### TEKS YANG DIBERIKAN
------------------------------------
A.
Implementasi
Inklusif
Ada beberapa faktor
yang harus dipertimbangkan dalam implementasi pendidikan inklusif, beberapa
faktor dimaksud menurut skjorten, Miriam D (2003:53-58) adalah; (1) Kebijakan –
hukum – undang-undang – ekonomi, yaitu perlunya ada undang-undang khusus yang
mengakomodasi implementasinya; (2) Sikap – pengalaman – pengetahuan, yaitu
berkenaan dengan pengakuan hak anak serta kemampuan dan potensinya; (3)
Kurikulum lokal, reginal dan nasional; (4) Perubahan pendidikan yang potensial,
inklusi harus didukung oleh reorientasi di lapangan, dalam bidang pendidikan
guru dan penelitian; (5) kerjasama lintas sektoral; (6) Adaptasi lingkungan,
dan (7) penciptaan lapangan kerja.
Di Indonesia sendiri Pelaksanaan pendidikan inklusif di sekolah
didasarkan pada beberapa landasan, filosofis dan yuridis-empiris. Secara
filosofis, implementasi inklusi mengacu pada beberapa hal, diantaranya, bahwa :
a. Pendidikan
adalah hak mendasar bagi setiap anak, termasuk anak berkebutuhan khusus
b. Anak
adalah pribadi yang unik yang memiliki karakteristik, minat, kemampuan dan
kebutuhan belajar yang berbeda
c. Penyelenggaraan
pendidikan menjadi tanggung jawab bersama antara orang tua masyarakat dan
pemerintah
d. Setiap
anak berhak mendapat pendidikaan yang layak
e. Setiap
anak berhak memperoleh akses pendidikan yang ada di lingkungan sekitarnya
Sedangkan
landasan yuridis-empirisnya mengacu pada :
a. UUSPN
No 20 tahun 2003, Pasal 5 Ayat (1). (2)
b. U
U D 1945 Pasal 31 ayat (1) & (2), dan (3)
c. Permen
No 22 dan 23 Tahun 2006
a) Deklarasi
Hak Asasi Manusia, 1948
b) Konvensi
Hak Anak, 1989
c) Konferensi
Dunia tentang Pendidikan untuk Semua, 1990
d) Resolusi
PBB nomor 48/96 tahun 1993 tentang
e) Persamaan
Kesempatan bagi Orang Berkelainan
f) Pernyataan
Salamanca (1994) tentang Pendidikan Inklusi Komitmen Dakar (2000) mengenai
pendidikan untuk Semua Deklarasi Bandung (2004) & Rekomendasi Bukittinggi
(2005) komitmen “pendidikan inklusif’.
Kendati demikian, selama ini masih ada beberapa persoalan
prinsip yang menyangkut pelaksanaan pendidikan inklusif di sekolah. Di satu
sisi, sesuai dengan perundangan yang ada pendidikan inklusif hanya berlaku bagi
anak-anak berkebutuhan khusus yang kemampuan intelektualnya tidak berada di
bawah rata-rata. Sedangkan secara konsep filosofis, sebenarnya inklusi adalah
wadah semua anak berkebutuhan khusus termasuk diantaranya anak-anak yang berkemampuan intelektualnya
berada di bawah rata-rata.
------------------------------------
### CUPLIKAN DATA
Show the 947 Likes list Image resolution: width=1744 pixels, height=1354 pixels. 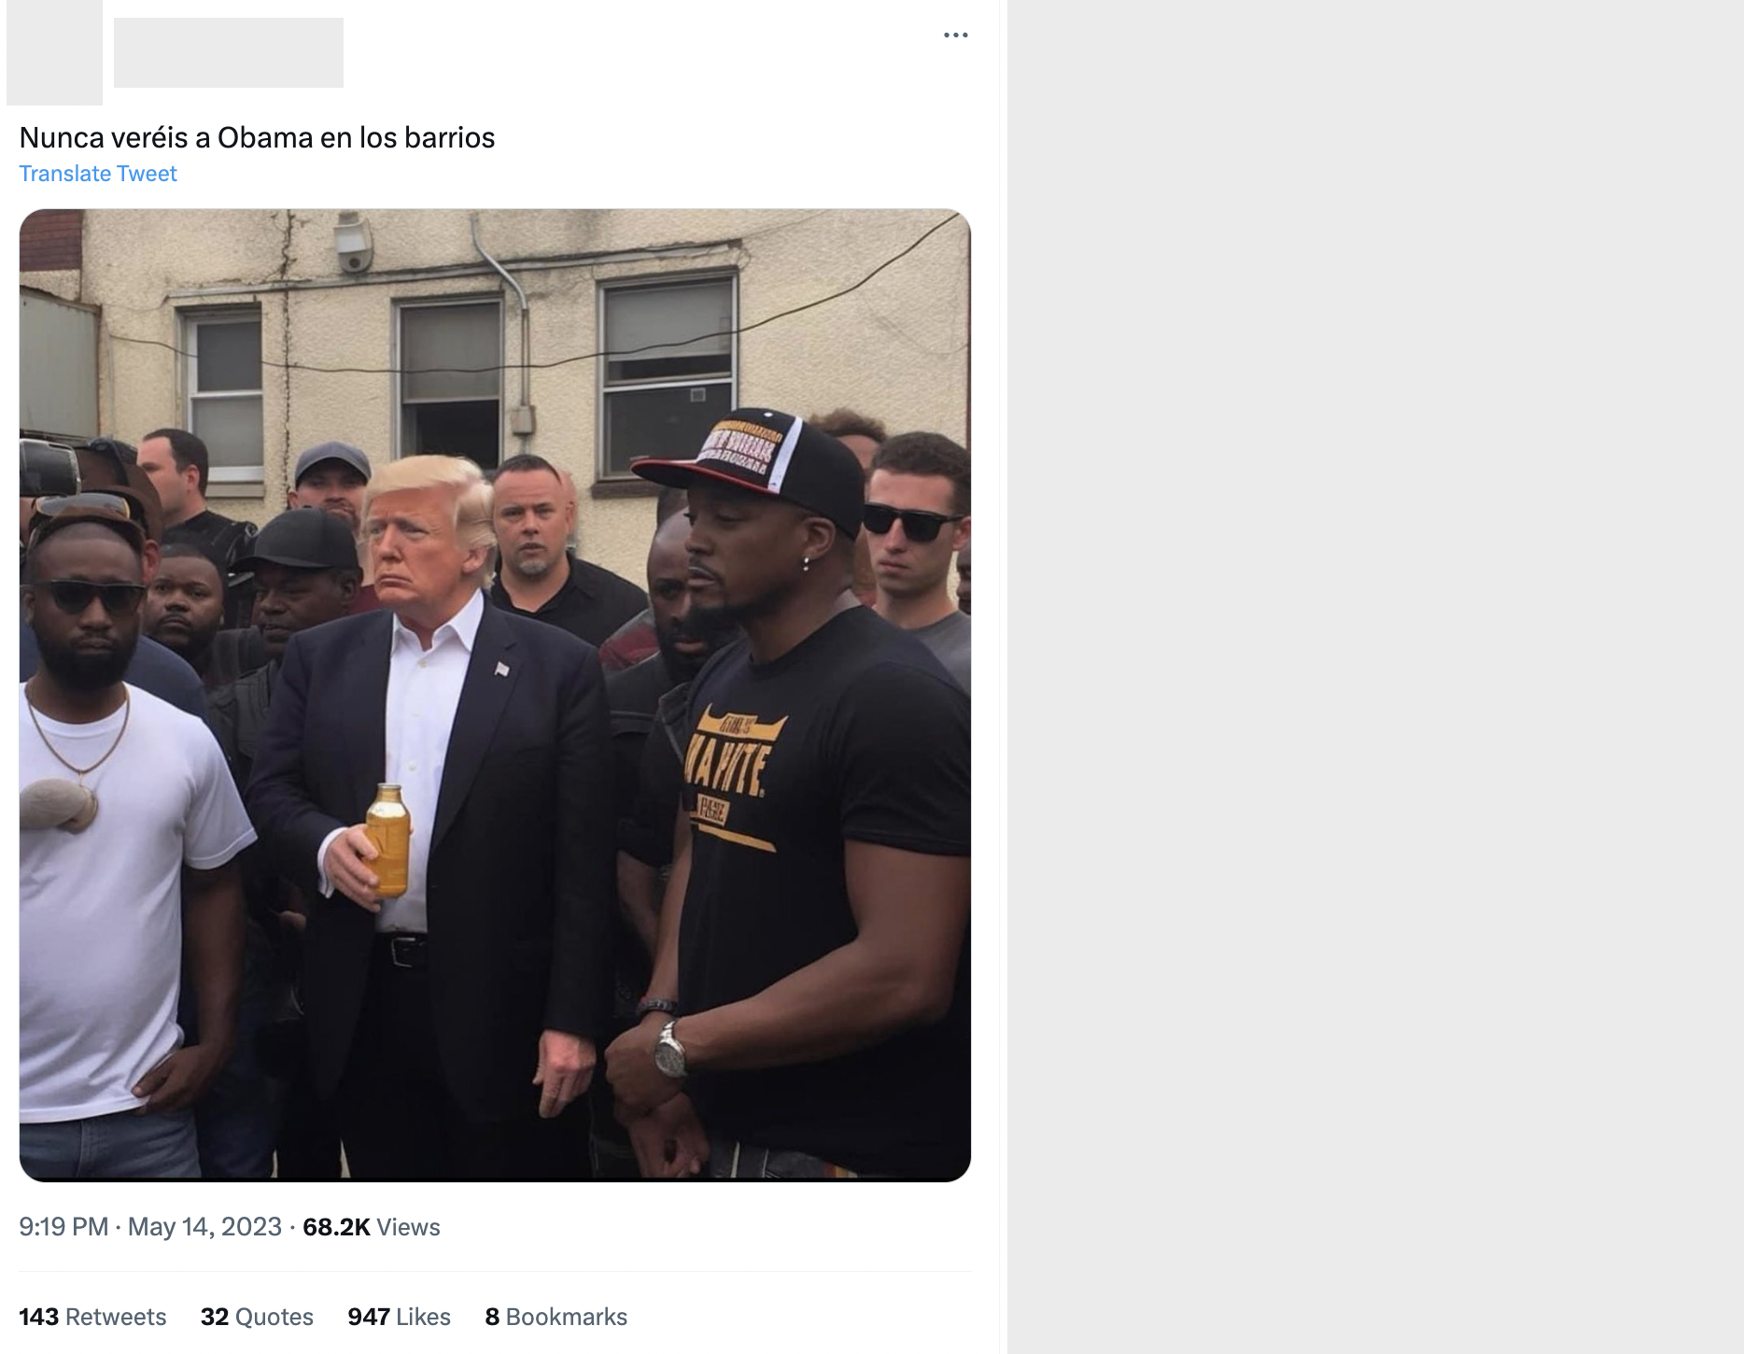click(x=399, y=1317)
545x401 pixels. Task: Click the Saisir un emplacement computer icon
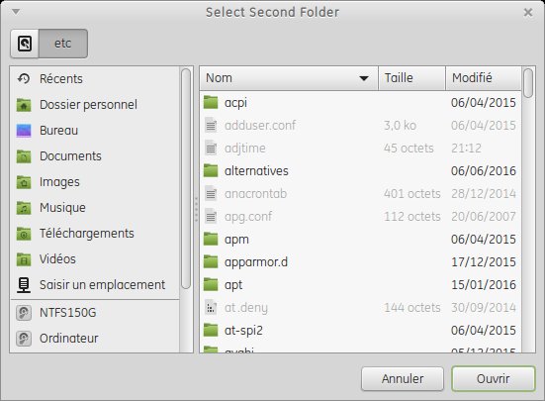point(24,285)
------------------------------------
### YANG PERLU DIKERJAKAN
(1) Dalam teks tentang pendidikan inklusif, apa faktor kelima yang harus dipertimbangkan menurut Skjorten?
(2) Teruskan teks tentang pendidikan inklusif, mulai setelah kalimat terakhirnya.
Data di atas merupakan bahan tersendiri yang terpisah dari teks.

### HASIL PER TUGAS
(1) Kerjasama lintas sektoral.

(2)
B.
Kerjasama
dengan berbagai pihak
Idealnya, implementasi pendidikan inklusif
di setiap sekolah perlu di dukung oleh sebuah lembaga supporting. Salah satu
lembaga yang di harapkan muncul adalah resource center(pusat penanganan ABK).
Penanganan anak-anak pada umumnya dalam setting pendidikan inklusif, bisa jadi
cukup ditangani oleh sekolah regular penyelenggara inklusif tersebut ada ABK(
ingat, pendidikan inklusif tidak hanya untuk ABK, namun untuk kepentingan semua
anak), maka penanganannya perlu mendapatkan dukungan dari pihak lain, salah satunya
yang sangat diharapkan yaitu lembaga pusat sumber.
Pusat sumber sebaiknya dibentuk oleh
pemerintah, agar bisa menjangkau lebih banyak sekolah-sekolah regular.
Setidaknya setiap kabupaten/kota terdapat satu lembaga pemerintah dibawah dinas
pendidikan( setingkat UPT). Muncul nya gagasan lembaga pusat sumber di
Indonesia selama ini masih belum mengembirakan. Sebenarnya gagasan berdiri nya pusat sumber sudah di rintis setidaknya pada tahun 2000an. Gagasan pusat
sumber akan memanfaatkan sekolah-sekolah luar biasa. Beberapa sekolah luar
biasa ada yang di tunjuk sebagai pendukung dan ada yang di tunjuk sebagai
imbas. Konsep/gagasan tersebut sempat luntur kerena gejolak otonomi daerah dan
sekarang masih belum jelas nasibnya.
DI-era otonomi daerah sekarang ini justru gerakan untuk mempunyai pusat
sumber masih menggelora. Konsep memanfaatkan sekolah-sekolah luar biasa dirasa
masih menjadi solusi di beberapa daerah.
C.
Penyelenggaraan
pendidikan Inklusi
§
Sekolah
Inklusi
Sekolah inklusi
adalah suatu pendidikan formal yang menyelenggarakan pendidikan dengan
mengikutsertakan anak berkebutuhan khusus dan atau yang mengalami hambatan
dalam akses pendidikan untuk memperoleh pendidikan yang bermutu bersama-sama
dengan peserta didik lain pada umunya.
Stainback (1980)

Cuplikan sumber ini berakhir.